== TEXTO ORIGINAL ==
━━━━━━
Rusia y la memoria de Rusia

Por Marikaheiki

Escribir sobre viajes que ocurrieron hace tantos años se me antoja como una reunión con amigos que hace mucho tiempo que no ves. Desempolvo las fotografías de Rusia, buscando en ellos algunas pistas de quiénes éramos entonces y qué habíamos ido a hacer allí. Recuerdo la lluvia y el frío que no cesaban, y sobre todo el sol que apenas se ponía volvía a aparecer tras la línea desdibujada de un horizonte tan extenso como todo el país. Rusia: grande en el mapa y grande en sus contornos, las ciudades están construidas para los dioses y no para nos hombres. Caminábamos durante horas sin parar y de repente nos dábamos cuenta de que no habíamos cruzado ni una sola calle transversal en todo ese tiempo. Todos los edificios bajos, achaparrados, imperiales, enormes como la plaza Roja. Pero entonces no llegamos hasta Moscú, sino solamente a San Petersburgo, en el frío inicio del tercero de nuestros grandes viajes por Europa.
━━━━━━
== PROBLEMA A RESOLVER ==
Reproduce completo y sin ninguna modificación el relato de viaje sobre Rusia que aparece arriba.

== CONJUNTO DE DATOS ==
━━━━━━
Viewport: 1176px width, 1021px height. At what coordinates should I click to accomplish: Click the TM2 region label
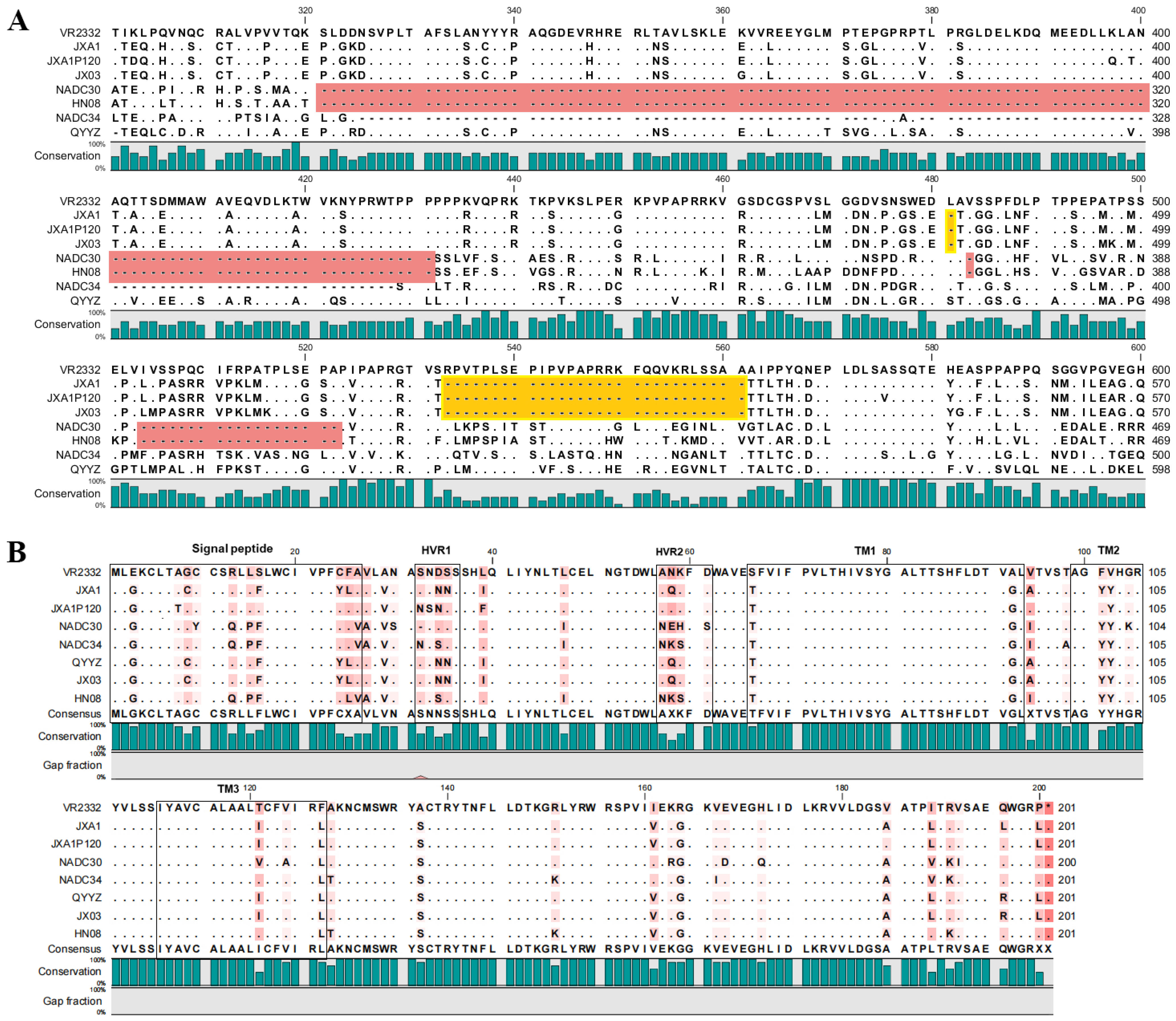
━━━━━━
== SOLUCIÓN PROPUESTA ==
Rusia y la memoria de Rusia

Por Marikaheiki

Escribir sobre viajes que ocurrieron hace tantos años se me antoja como una reunión con amigos que hace mucho tiempo que no ves. Desempolvo las fotografías de Rusia, buscando en ellos algunas pistas de quiénes éramos entonces y qué habíamos ido a hacer allí. Recuerdo la lluvia y el frío que no cesaban, y sobre todo el sol que apenas se ponía volvía a aparecer tras la línea desdibujada de un horizonte tan extenso como todo el país. Rusia: grande en el mapa y grande en sus contornos, las ciudades están construidas para los dioses y no para nos hombres. Caminábamos durante horas sin parar y de repente nos dábamos cuenta de que no habíamos cruzado ni una sola calle transversal en todo ese tiempo. Todos los edificios bajos, achaparrados, imperiales, enormes como la plaza Roja. Pero entonces no llegamos hasta Moscú, sino solamente a San Petersburgo, en el frío inicio del tercero de nuestros grandes viajes por Europa.